Long Beach reports first three coronavirus cases
Three people in Long Beach are believed to have contracted the coronavirus after testing positive for the respiratory disease, marking the first cases reported in the city.
Preliminary test results indicated two men and one woman had contracted the disease, city officials said Monday evening. But the cases are considered presumptive until the U.S. Centers for Disease Control and Prevention confirms the results.
Separately, officials said that 10 students and two staff members from Cal State Long Beach had quarantined themselves.
Dr. Anissa Davis, Long Beach’s health officer, said during a news conference Monday evening that two of the people recently returned from a cruise on the Nile River in Egypt where other cases of the novel coronavirus had been reported on the ship, and the third person traveled to a community in Northern California where COVID-19 had been spreading.
One patient is hospitalized in stable condition at Long Beach Medical Center and two are isolated at home.
“In response to these cases, we are actively tracing the whereabouts of the patients while infectious, contacting and monitoring close contacts of the patients, working with local healthcare facilities to monitor healthcare workers who may have been exposed,” Davis said.
Earlier Monday, officials at Long Beach Medical Center confirmed that it had a coronavirus patient, who a city spokesperson later confirmed was one of the three presumptive positive cases.
“The patient has been in an isolation room since being identified as potentially having COVID-19 and is being provided with the very best care,” Dr. James Leo, the hospital’s chief medical officer, said in a statement. “Staff members are following all infection control requirements, including following the guidelines of the CDC regarding exposure to patients with novel coronavirus.”

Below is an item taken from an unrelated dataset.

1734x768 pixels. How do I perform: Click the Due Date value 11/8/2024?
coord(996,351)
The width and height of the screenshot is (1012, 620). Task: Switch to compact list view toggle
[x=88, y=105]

Leo said the hospital staff has trained extensively for coronavirus cases and has ample medical supplies should there be an influx of patients to the hospital.
“In order to follow the guidelines of the Centers for Disease Control, we are screening ... people with symptoms outside of the emergency department and masking those patients immediately,” Leo said. “Patients who are suspected of possibly having COVID-19 are immediately placed in isolation.”
The hospital did not provide further details about the patient.
The news comes the same day that Los Angeles County public health officials announced the first coronavirus case from community spread.